Huile sur cuivre.
Provenance
France, collection particulière.
Si les recherches menées par Pierre Rosenberg et Jean-Pierre Cuzin ont permis de dissocier de l’œuvre des frères Le Nain tout un corpus de tableaux à la personnalité très particulière, aucun document n’a jusqu’alors été capable de lever l’anonymat de cet artiste qui continue à porter le nom de convention du Maître des Cortèges ni de retracer un tant soit peu sa biographie. On peut seulement penser que ce peintre, le plus ambitieux et varié des suiveurs des frères Le Nain, était de formation française et travaillait dans les années 1645-1660, vraisemblablement à Paris pour une clientèle aisée de collectionneurs.
Son nom de Maître des Cortèges fut formé à partir de deux peintures, la Procession du bœuf gras (Paris, Musée Picasso, inv. R.F.1973) et la Procession avec un bélier (Philadelphia Museum of Art, inv. E1950-2-2), mettant en scène des paysans coiffés de couronnes de feuilles de vigne qui lèvent leurs verres de vin pour célébrer Bacchus et la boisson et sont moqués par les enfants et les gentilshommes. Dans ces cortèges farfelus, le ridicule, le grossier et le faux-semblant règnent en maître, auxquels répondent les compositions volontairement théâtrales et tassées, les figures trapues, la palette brun-gris ponctuée de rouge vif pour quelques bonnets et vestons. Tout ceci se retrouve aussi dans la Fiancée normande (collection particulière), la Rixe de Portefaix (Moscou, musée Pouchkine des Beaux-Arts, inv. 2974) ou L’Homme se faisant servir du vin (Bristol Museum & Art Gallery, inv. K2418).

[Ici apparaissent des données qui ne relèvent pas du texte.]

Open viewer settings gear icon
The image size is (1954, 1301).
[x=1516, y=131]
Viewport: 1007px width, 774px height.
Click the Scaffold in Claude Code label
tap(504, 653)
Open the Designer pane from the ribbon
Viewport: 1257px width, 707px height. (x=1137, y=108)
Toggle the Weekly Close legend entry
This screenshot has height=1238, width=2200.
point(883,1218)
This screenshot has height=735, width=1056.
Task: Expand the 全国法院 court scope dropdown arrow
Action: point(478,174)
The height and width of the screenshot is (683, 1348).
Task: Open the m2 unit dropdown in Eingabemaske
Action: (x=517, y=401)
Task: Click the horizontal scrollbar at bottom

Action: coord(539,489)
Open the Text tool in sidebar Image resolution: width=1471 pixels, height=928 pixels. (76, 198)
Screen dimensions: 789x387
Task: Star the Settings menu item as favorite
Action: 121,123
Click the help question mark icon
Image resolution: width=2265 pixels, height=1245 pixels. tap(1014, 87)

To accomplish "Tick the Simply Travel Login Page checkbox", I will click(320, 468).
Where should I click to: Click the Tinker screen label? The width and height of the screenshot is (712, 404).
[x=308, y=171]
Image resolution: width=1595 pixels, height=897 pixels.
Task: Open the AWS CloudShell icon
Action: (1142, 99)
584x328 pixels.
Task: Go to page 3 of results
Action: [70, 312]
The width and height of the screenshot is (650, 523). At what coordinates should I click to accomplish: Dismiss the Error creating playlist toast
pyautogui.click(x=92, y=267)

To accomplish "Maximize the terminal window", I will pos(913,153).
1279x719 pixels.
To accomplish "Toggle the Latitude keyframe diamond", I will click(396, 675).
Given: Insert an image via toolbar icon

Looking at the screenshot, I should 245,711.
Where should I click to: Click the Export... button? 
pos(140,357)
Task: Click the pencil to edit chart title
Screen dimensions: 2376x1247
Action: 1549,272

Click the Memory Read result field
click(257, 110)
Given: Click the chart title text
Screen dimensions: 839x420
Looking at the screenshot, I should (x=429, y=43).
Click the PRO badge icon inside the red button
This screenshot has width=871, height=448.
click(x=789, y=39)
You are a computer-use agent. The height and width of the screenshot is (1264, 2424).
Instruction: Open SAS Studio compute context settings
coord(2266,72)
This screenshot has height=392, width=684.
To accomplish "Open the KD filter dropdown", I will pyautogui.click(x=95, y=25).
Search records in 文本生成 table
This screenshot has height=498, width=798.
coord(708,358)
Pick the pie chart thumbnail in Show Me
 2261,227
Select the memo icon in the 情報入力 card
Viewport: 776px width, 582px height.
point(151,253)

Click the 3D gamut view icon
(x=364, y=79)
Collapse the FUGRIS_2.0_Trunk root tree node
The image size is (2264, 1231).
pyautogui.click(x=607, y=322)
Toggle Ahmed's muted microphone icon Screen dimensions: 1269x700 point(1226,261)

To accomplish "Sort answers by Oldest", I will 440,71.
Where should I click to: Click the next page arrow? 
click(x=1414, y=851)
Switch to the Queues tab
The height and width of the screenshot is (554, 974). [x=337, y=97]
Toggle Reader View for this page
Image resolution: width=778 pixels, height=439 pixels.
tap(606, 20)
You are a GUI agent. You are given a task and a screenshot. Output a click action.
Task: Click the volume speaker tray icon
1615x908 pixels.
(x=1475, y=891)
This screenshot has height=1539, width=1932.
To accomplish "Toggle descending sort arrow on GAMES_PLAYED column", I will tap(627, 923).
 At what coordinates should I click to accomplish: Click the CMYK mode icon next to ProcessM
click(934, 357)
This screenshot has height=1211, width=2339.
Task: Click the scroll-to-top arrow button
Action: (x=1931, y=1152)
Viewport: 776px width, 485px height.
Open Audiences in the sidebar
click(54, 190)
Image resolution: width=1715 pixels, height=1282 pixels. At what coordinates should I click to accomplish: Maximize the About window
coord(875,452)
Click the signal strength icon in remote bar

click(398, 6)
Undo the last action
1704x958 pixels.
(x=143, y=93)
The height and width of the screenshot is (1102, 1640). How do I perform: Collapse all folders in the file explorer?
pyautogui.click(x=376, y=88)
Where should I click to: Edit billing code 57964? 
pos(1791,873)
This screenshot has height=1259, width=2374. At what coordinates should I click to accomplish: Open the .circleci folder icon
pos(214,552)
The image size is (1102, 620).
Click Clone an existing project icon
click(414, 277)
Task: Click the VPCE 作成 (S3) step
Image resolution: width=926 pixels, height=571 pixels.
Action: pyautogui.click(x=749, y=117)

Le contraste est d’autant plus saisissant avec les compositions religieuses du Maître des Cortèges, empreintes d’une sensibilité toute chrétienne, sans aucune affectation ni grandiloquence baroque. On y reconnaît pourtant sans peine la même main attentive et patiente, la même lumière fraîche et directe, le manque de profondeur, la disposition scénique des figures, les erreurs d’échelle, les visages ovales au long nez légèrement pointu, les draperies épaisses et pesantes, la gamme de couleurs froides réchauffée par quelques détails de rouge profond comme dans les scènes paysannes, mais aussi de jaune d’or, vert clair ou rose pâle. De dimensions et provenances variables, les quelques peintures religieuses que l’on donne aujourd’hui à notre artiste forment un groupe parfaitement cohérent, facilitant la recherche d’autres œuvres.
Outre les caractéristiques du style, toutes présentent en effet des compositions simples et cependant originales, s’écartant volontiers des schémas iconographiques établis, habitées d’une émotion sincère qui se lit dans les mains jointes, posées sur le cœur ou ouvertes et dans les regards étonnés, contristés ou intériorisés. C’est autant le cas de la grande Adoration des bergers (Berlin, Nationalgalerie, inv. 67.4, ill. 1), de l’Assomption de la Vierge (Rennes, musée des Beaux-Arts, inv. 1794-1-40), de l’Annonce aux bergers, scène nocturne tout en longueur (collection particulière, ill. 2), que de notre Crucifixion avec sainte Marie-Madeleine, petit tableau de dévotion sur cuivre, un peu plus grand que le Couronnement d’épines du Louvre (inv. RF 2002-13). Certes, le thème de Marie-Madeleine seule au pied de la croix n’est pas nouveau. Mais alors que les autres artistes cherchaient à stabiliser la mise en place en déplaçant légèrement la croix et en rapprochant la sainte le plus possible – ainsi Jacques Stella dans son cuivre réalisé à Rome en 1625 –, le Maître des Cortèges n’hésite pas à isoler la figure de la Madeleine dans l’angle inférieur gauche, soulignant sa profonde douleur proche du désespoir. Un déséquilibre accentué par la présence de deux anges dans le ciel prématurément assombri et par la succession abrupte de plans à droite avec les soldats romains dont seuls les casques sont visibles et la ville de Jérusalem au loin baignée de lumière orageuse. D’une rare intensité, notre Crucifixion avec ces bustes d’anges qui paraissent fixés sur les nuages denses et cette lumière blanche tend vers l’icône, tout en offrant quelques passages sublimes comme la figure du Christ, la couronne d’épines qui se confond avec l’auréole dorée, les cheveux blonds de Madeleine ou son habit aux reflets irisés.